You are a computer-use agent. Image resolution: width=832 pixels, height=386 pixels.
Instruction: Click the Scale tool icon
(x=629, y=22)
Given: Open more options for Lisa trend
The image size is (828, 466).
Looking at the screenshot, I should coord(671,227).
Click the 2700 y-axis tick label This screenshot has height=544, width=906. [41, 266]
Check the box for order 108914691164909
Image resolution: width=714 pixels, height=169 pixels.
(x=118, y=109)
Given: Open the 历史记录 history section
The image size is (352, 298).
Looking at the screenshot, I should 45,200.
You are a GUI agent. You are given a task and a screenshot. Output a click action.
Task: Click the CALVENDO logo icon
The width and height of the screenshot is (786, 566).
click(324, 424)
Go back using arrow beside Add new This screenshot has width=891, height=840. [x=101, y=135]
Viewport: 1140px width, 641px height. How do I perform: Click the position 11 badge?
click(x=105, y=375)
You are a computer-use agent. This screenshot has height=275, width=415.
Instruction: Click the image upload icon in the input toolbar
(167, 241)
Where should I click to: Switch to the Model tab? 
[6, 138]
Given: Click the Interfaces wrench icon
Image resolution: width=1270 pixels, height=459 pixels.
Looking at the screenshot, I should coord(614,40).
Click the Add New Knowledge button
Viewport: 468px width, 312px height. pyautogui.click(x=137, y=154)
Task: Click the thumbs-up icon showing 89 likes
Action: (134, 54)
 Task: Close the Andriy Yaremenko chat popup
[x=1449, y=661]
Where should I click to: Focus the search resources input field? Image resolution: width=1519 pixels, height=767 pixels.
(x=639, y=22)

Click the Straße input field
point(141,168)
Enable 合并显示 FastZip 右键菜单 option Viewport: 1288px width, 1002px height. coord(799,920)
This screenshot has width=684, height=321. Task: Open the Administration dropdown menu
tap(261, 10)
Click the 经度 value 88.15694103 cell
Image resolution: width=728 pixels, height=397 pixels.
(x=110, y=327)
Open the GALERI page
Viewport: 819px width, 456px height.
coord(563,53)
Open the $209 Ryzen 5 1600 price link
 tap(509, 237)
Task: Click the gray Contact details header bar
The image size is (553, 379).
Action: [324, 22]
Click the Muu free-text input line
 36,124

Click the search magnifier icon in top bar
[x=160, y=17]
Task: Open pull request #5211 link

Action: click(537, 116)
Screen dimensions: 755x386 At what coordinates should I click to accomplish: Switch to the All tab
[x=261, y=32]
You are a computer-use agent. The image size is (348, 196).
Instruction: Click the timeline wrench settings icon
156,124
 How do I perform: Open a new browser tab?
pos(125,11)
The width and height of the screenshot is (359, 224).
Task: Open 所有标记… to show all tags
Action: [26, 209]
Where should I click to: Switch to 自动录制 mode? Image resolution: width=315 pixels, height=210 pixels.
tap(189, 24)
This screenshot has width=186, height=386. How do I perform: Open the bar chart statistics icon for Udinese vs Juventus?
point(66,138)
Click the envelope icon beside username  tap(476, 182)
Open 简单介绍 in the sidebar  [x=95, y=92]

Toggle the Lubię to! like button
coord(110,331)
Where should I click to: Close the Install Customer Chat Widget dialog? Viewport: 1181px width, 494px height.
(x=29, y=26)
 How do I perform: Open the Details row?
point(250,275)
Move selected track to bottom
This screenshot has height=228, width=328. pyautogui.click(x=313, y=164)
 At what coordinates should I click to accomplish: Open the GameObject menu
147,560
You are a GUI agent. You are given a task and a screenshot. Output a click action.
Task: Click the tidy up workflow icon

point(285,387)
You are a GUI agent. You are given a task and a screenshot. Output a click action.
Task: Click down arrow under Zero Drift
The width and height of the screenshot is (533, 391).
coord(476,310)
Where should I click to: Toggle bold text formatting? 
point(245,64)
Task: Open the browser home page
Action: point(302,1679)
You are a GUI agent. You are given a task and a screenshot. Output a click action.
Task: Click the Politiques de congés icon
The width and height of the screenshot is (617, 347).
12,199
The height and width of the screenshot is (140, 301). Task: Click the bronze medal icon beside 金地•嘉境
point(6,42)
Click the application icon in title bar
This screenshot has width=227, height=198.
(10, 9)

- _What the exercise asks_
From the data above, determine how many lines hold "arrow", and write only the number.

- _Task output_
2